_WORK REQUIRED_
Starting at the line that contains "Task: Open the Character" and stopping at the line that contains "Instruction: Click '#1", transcribe every line of the material below exactly; pictures stay out.

_RECORDS PROVIDED_
▬▬▬▬▬▬▬▬▬▬

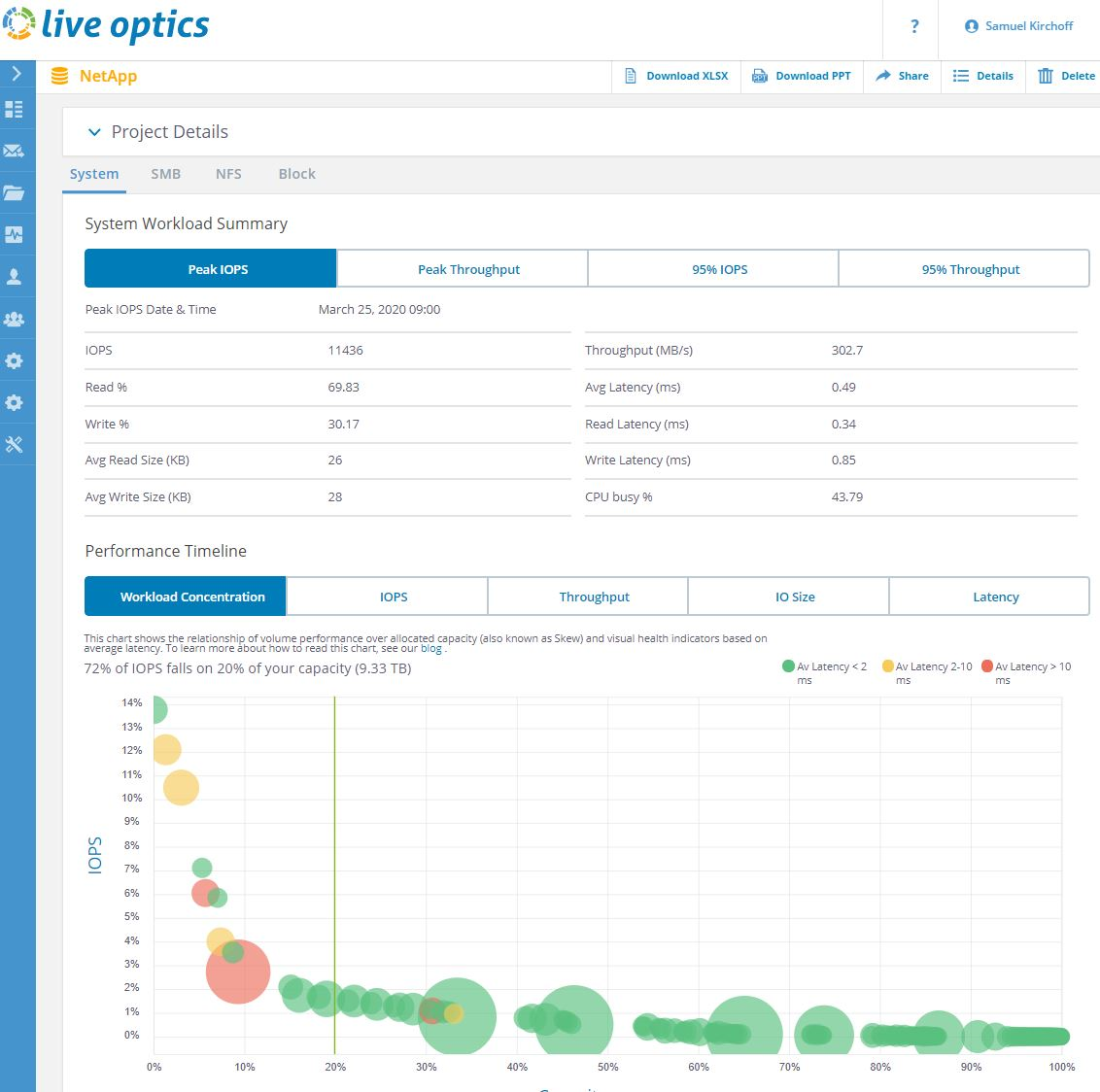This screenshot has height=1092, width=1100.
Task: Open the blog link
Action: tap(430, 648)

▬▬▬▬▬▬▬▬▬▬

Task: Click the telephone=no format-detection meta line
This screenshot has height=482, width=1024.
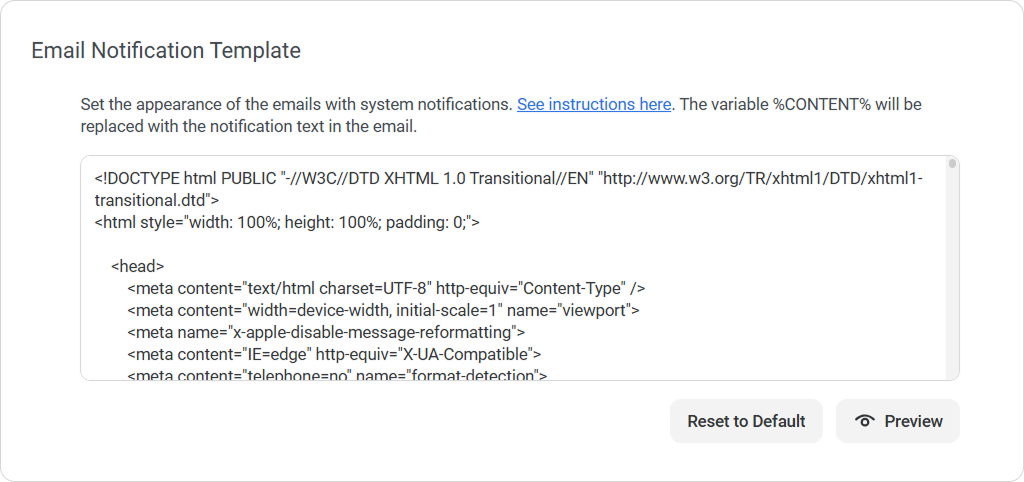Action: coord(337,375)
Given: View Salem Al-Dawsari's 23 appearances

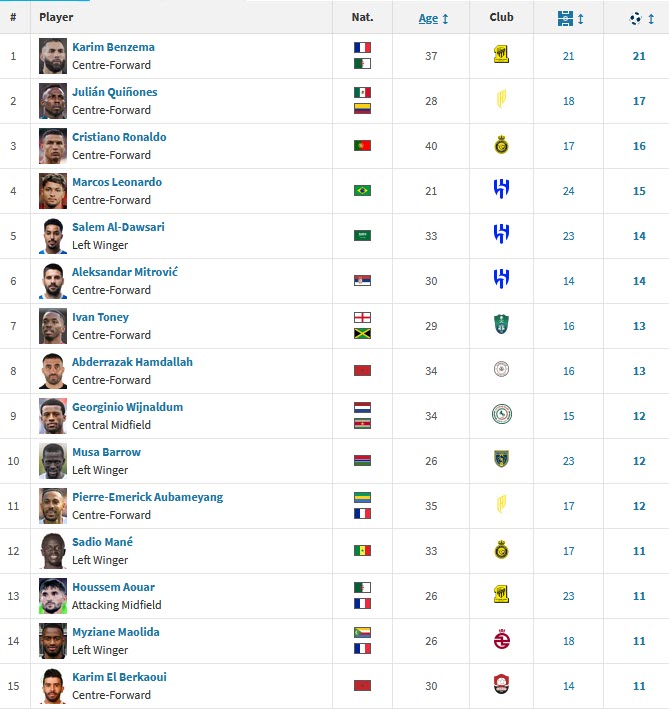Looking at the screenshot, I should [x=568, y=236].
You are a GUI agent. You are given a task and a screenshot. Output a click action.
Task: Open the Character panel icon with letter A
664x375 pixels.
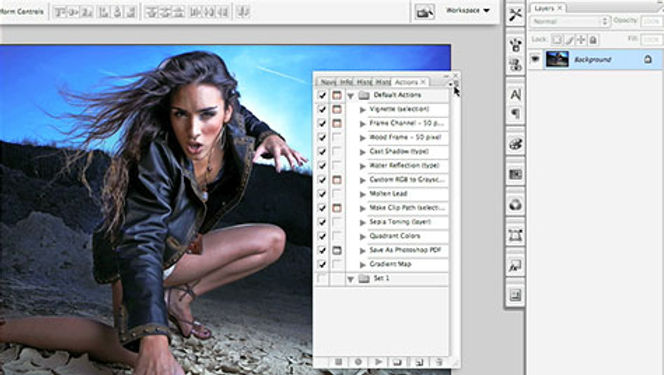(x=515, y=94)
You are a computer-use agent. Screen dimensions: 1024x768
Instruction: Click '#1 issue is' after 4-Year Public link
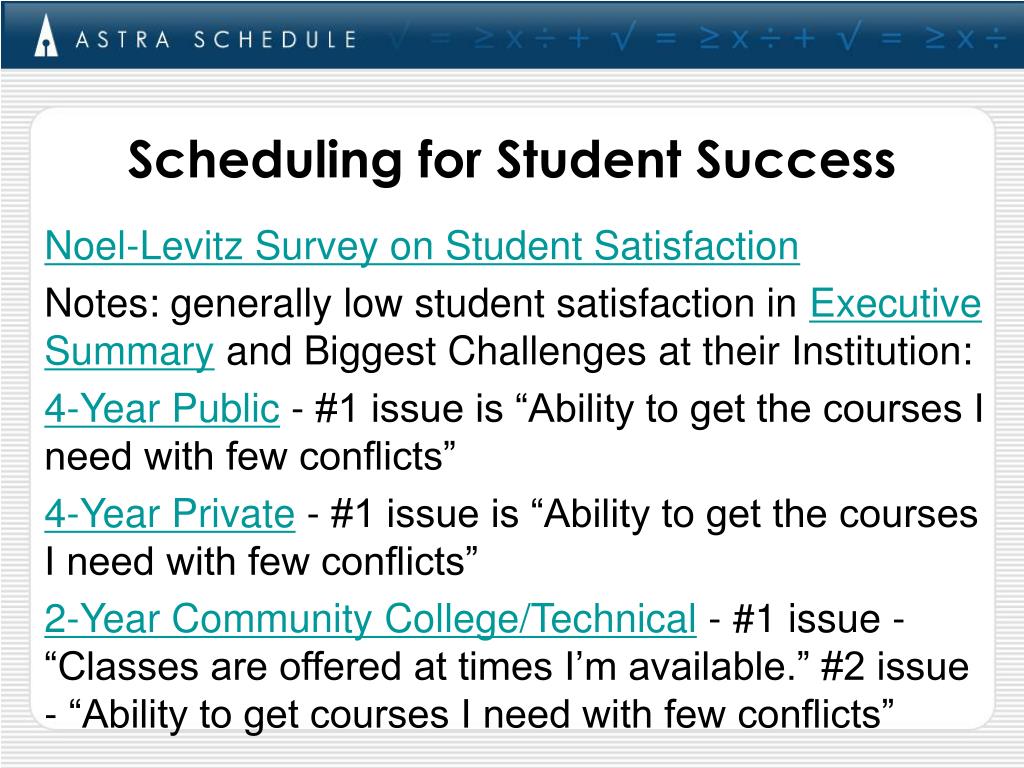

▬▬▬▬▬▬▬▬▬▬

_REPLY TO THE EXERCISE_
Task: Open the Character panel icon with letter A
664x375 pixels.
(x=515, y=94)
You are a computer-use agent. Screen dimensions: 1024x768
Instruction: Click '#1 issue is' after 4-Year Public link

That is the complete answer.